When we moved to this property over twenty years ago, there were large areas of grass in the back yard and in the side yard. After a couple of years of maintaining these areas, we realized that it didn’t suit our needs in a wide variety of ways. The water waste and mowing activities just felt wrong. We knew that we lived in a time of drought even then, so we preferred to grow edible plants instead of grass.
After removing the grass, we observed the changes in the garden over a period of years. Each spring, new plants appeared. Lovely natives that we would normally see only on walks in open space showed their faces in the yard. Everything from flowering vines to mushrooms, grasses to edibles.
One of our favorite recipes from years past is the Spring Greens Chips, made from the volunteer mallow and mustard plants each year. The recipe for these delicious chips uses the SGK Basil vinegar. Any of our vinegars can be used in it though for a slightly different flavor. We like the Jalpeño Garlic Lime vinegar the best!

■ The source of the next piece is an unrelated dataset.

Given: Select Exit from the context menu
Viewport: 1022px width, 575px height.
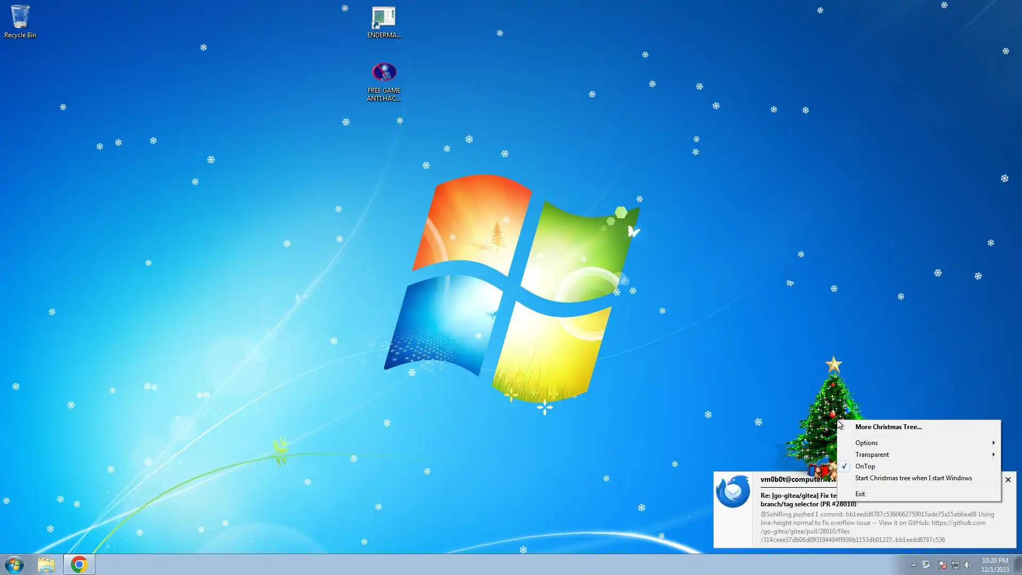Looking at the screenshot, I should pos(860,494).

The seasonal appearance of these plants has changed over the years. The mustard and mallow started growing in early December and are already large enough to bake. Miner’s lettuce and oxalis normally have slightly different growing cycles. The miner’s lettuce would appear in early February. And the oxalis, though it was around, wouldn’t begin blooming until later. This year, they both arrived in December and have begun their flowering cycle in the past week.
One of our favorite recipes is Salmon and Sorrel – a famous Michelin 3 star restaurant recipe from Restaurant Troisgros in Roanne, France. The sorrel became unhappy in the freezing nights we had recently. So, we wondered if the oxalis would provide the right flavor to the dish. To our delight, we found that a combination of the miner’s lettuce with the oxalis stalk made a beautiful and delicious substitute for sorrel in the dish!
Our pleasure knew no bounds. Not long after, we were planning to make Chicken Bulgogi, a lovely simple Korean style dish. It’s great served with sushi rice and wilted spinach greens. Since the miner’s lettuce had fared so well in the Salmon and Sorrel dish, it seemed likely it would be a good substitute for spinach also. Voila! It turned out to be fantastic!
Now we’re on a roll and making more and more recipes with the miner’s lettuce in place of other greens. It can be added to soups and stews, quiches and omelets, salads and Asian cooking. This is the benefit of allowing the garden to naturalize. Many edibles appear and provide healthy, nutritious foods to enjoy!